Rumi, a 13thcentury Persian poet, is just but one voice in the mystical tradition of
writing Sufi poetry.  Sufi’s are lovers of the truth. Through love and devotion they seek to become one with their
beloved.

Rumi wrote, “God, long ago, drew a circle in the sand; exactly around the spot where you are standing right now.”  Meaning, that you were always coming here, to this exact spot in time and you must know,
that whatever is happening in this moment, was always going to happen.  In this spot of life, in this circle of sand where you are right now, what is happening and for what purpose?

As you move through the moments of your days, do you ever ask yourself: “How do I measure this moment and the ones that follow?  Do I allow this and other moments to matter enough to me to consider it worthy of being counted
as valuable or do I weigh its worth, debating whether or not it is forgettable?  And, in
this
moment, in this exact space where my feet meet the ground, uniting with the universe and as my eyes look
ahead, seeking to define the future, do I allow myself the luxury of recognizing God’s presence, right now,
taking pause to ingest this moment’s meaning?

It is incredibly easy to become lost in the fabric of your day, of your life.  So many things happen. Each of us has a daily
agenda.  Some of us are pragmatic enough to have a multi-year life plan, determining how life will result if we follow
specific routes.

But for those of you who move through life, aligning with daily duties, are you willing to acknowledge how many meaningful moments pass you by? Most people don’t think this way.  It takes too much effort to pay attention to the smaller experiences, let alone the ones that smack you right in the face, forcing you to stop and pay attention. In my opinion, it is often in the minute moments of life, the moments that fade vaporously into time, that are the most significant opportunities of enlightenment.

A 34-year old client of mine finally found clarity about his future.  For the first time, he felt passionate about
a decision he was making.  He made phone calls, met with prospective employers and even allowed himself to take pride in the direction that he was moving. Despite his perseverance, the doors of that opportunity shut for him.  He fell back
into the familiar sadness and gloom.  Disillusionment had gotten hold of him and he willingly gave in.

It took him a while to hear my message about the meanings of the experience.  I explained that not being allowed to move
forward, in his defined direction, wasn’t a tragedy it was a success; because he trusted himself enough to pursue
his desire.   That is wasn’t a reason to shut down; rather, it was a chance to awaken himself to other possibilities.  That he could, for the first time in his life, recognize what if felt like to have passion.  I also asked that he consider how pain and disappointment signify the opportunity for growth and learning, believing that something better is just around the
corner for him.  And finally, I simply said, “it just wasn’t meant to be and that it was going to be alright.” He came
into the session weighing his experience and left the session counting it.

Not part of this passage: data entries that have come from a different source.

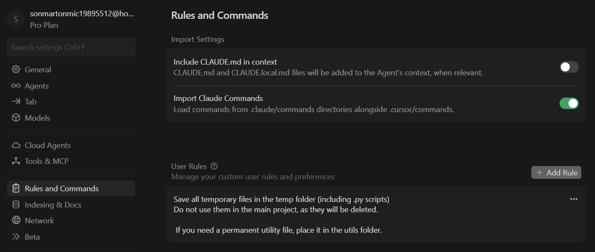Select the General gear icon
The width and height of the screenshot is (595, 252).
15,69
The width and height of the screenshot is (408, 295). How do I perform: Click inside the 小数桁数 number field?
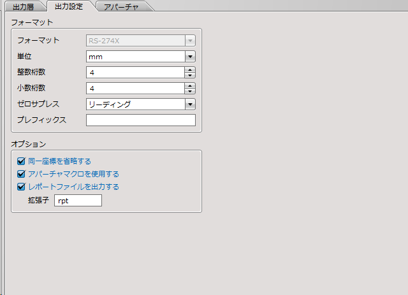point(134,89)
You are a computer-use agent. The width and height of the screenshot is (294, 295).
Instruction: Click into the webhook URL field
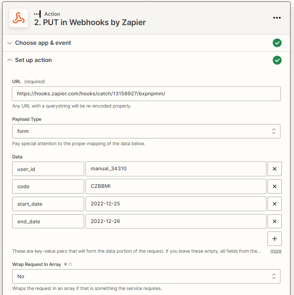click(x=146, y=94)
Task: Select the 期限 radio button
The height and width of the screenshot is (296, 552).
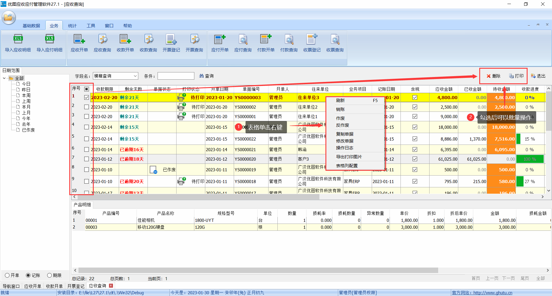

For so many of us, we climb into the cozy arms of grief, monotony, and disappointment and
camp out.  And while in this space, it is almost impossible to see your life being different.  But if someone who has experienced something similar to what you have, says to you, “I have been where you are.  In time, you, too, will climb out of the snug arms of your pain and see the world with light rather than darkness; full of
chance and promise; decorated with possibility and  prosperity,” perhaps, you can allow yourself to consider their message to have meaning. And rather than weigh its worth, you count it as worthy.